Kyruus, a provider data management vendor, is acquiring Epion Health, a patient engagement platform. 

Together, the companies will reach more than 500 health systems and medical groups with solutions like provider search, scheduling, patient check-in and payment collection. The acquisition signals a strategic expansion from Kyruus, now serving the medical group market. 

“The powerful combination of our platforms will make connecting with patients easier for providers and healthcare organizations of all sizes, in all markets, driving engagement in high-quality care that is convenient, accessible and efficient,” Epion CEO Joe Blewitt said in an announcement

Epion’s core product is a customizable digital check-in tool, and its primary clients have historically been smaller practices. The company intentionally started downmarket, Blewitt told Fierce Healthcare, to fine-tune its offering before scaling. Since then, it has worked its way up to bigger organizations, some representing 2,000 providers each, Blewitt added. 

Kyruus, by contrast, has had the opposite business model—starting with bigger clients and now expanding downmarket. “We’re kind of meeting right in the middle,” Blewitt said. 

Kyruus’ interest in the acquisition piqued following existing customer requests, CEO Graham Gardner, M.D., told Fierce Healthcare. Smaller medical groups wanted help with digitized patient intake; payers, too, expressed their vested interest in improved workflows at community providers. The bigger you can make your network, they told Kyruus, the better. 

Epion will now connect its more than 11,000 providers to payers through Kyruus' other key solution, HealthSparq, which it acquired in 2021. The integrated Kyruus-HealthSparq platforms bridge personalized plan benefits with real-time provider availability and enable health systems to access health plan sites to engage patients. 
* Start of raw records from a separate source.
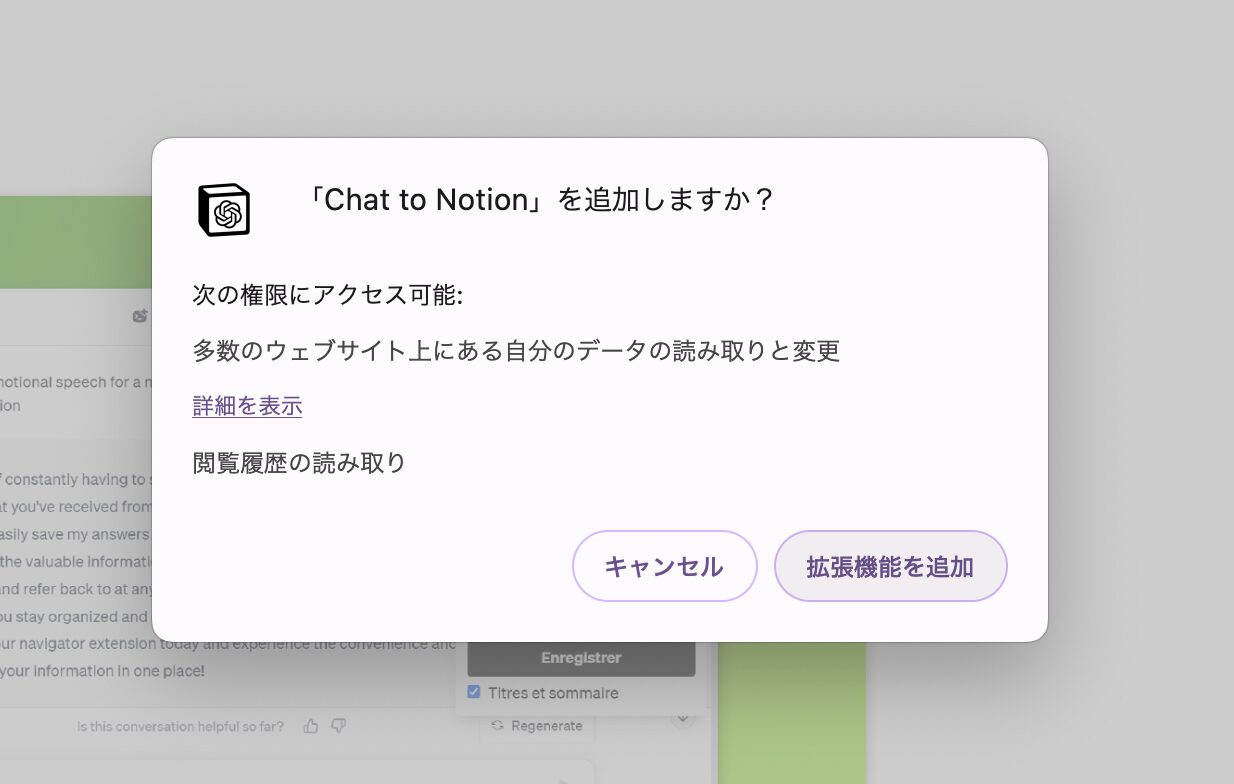Give the response a thumbs up
Image resolution: width=1234 pixels, height=784 pixels.
311,726
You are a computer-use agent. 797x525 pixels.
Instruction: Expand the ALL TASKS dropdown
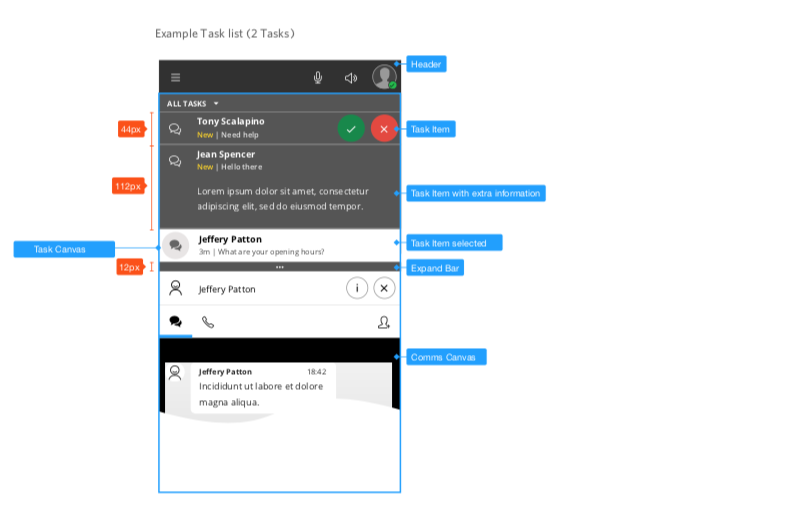click(192, 104)
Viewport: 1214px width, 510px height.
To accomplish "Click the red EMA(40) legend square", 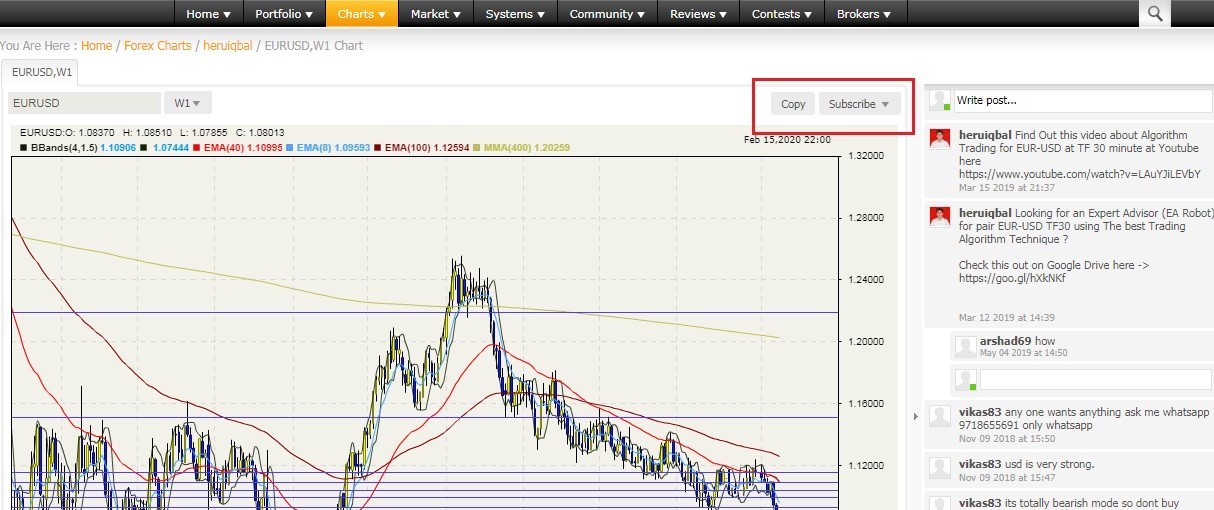I will [x=197, y=148].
No major modifications to Epion’s product are expected as it begins to work with Kyruus. “It’s essentially the same workflow, it's just a matter of different integration points,” Blewitt said. Given how complicated healthcare already is, “the more you can stitch together the different features into one platform,” Gardner echoed, “the easier it is.” The new solution will go to market immediately thanks to the companies’ use of each other’s APIs. 

Post-acquisition, executives said, Epion will maintain its own brand, but that will continue to be evaluated as Kyruus grows. Neither company disclosed the financial terms of the deal.